12-Step Programs Fulfill Need For Attachment, Helps SobrietyWrecked Relationships In Addiction

Someone caught in the throes of addiction is likely to put his or her need to use or get high first. It will come before a relationship with a spouse or partner, child, parent, sibling, friend or coworker.

There are only so many times that the people closest to an addict will be prepared to go through by being let down by someone they care for. If an addict lies, steals, or lets down his or her closest relatives often enough, the relationship is bound to suffer. Once trust has been betrayed, it is very difficult to rebuild, and the addict may well find him or herself alone.

Rebuilding Relationships:  An Essential Part Of Treatment

When an addict goes into a drug or alcohol treatment program, he or she may feel awkward around other people. Building trust in relationships may not be a person’s strong suit, and his or her self-esteem is likely to have taken a beating, especially if the addiction was a long-standing one.

Going to counseling sessions is a good way to look at the issues that caused a person to become an addict in the first place. A supportive counselor can help someone understand his or her addiction.

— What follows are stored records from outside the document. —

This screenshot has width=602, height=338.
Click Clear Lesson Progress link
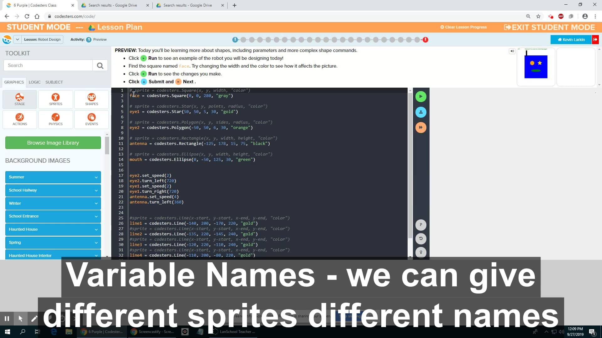[463, 27]
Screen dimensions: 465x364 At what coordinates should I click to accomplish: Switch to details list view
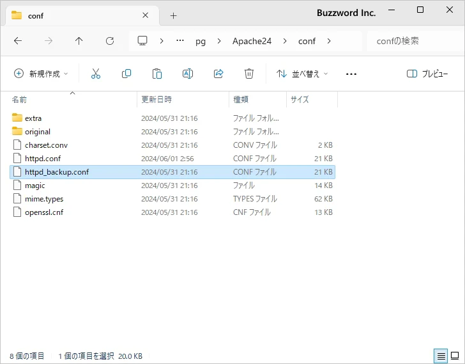tap(441, 356)
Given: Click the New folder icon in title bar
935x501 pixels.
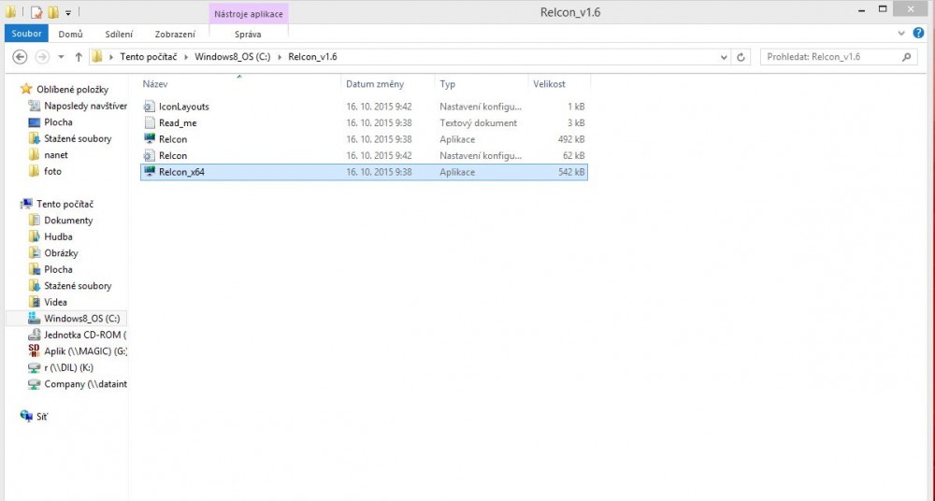Looking at the screenshot, I should point(53,13).
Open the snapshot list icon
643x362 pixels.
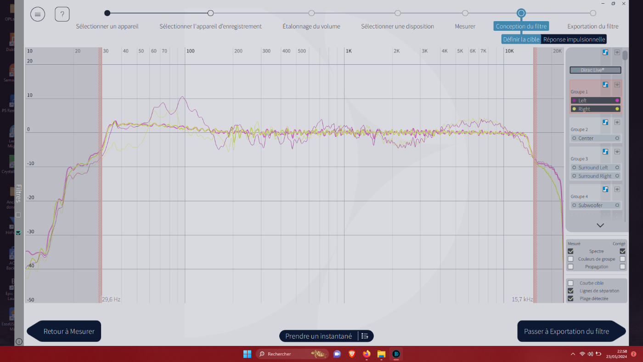[x=365, y=336]
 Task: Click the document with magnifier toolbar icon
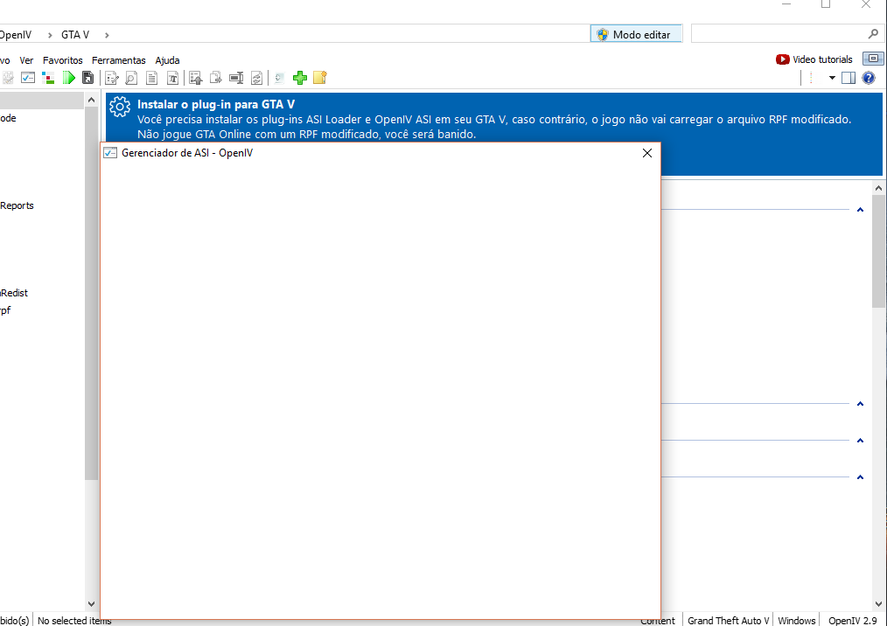(x=131, y=78)
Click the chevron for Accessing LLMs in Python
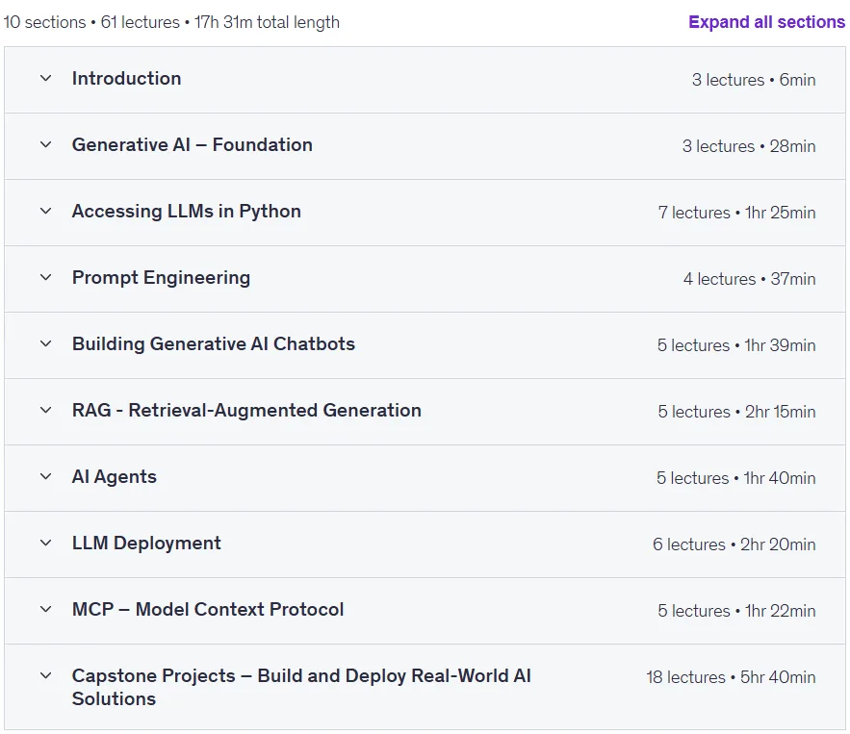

Attending Alcoholics Anonymous or Narcotics Anonymous meetings give participants fellowship with people who are just like them. They get to walk into a room and be with people who understand exactly where they are coming from.

Establishing connections and trust starts at the meetings and fulfills the human need to feel like there is a place where they belong. There is a reason why shunning is such an effective punishment in certain societies: singling out someone and paying no attention to them works.

New members will not be judged based on what they did while they were using. This method of recovery is focused on admitting that the participants need help and want to move forward. It forges bonds between people and takes away the isolation that may have contributed to their wanting to use drugs and alcohol initially. There may be 12 steps, but no one needs to walk them alone.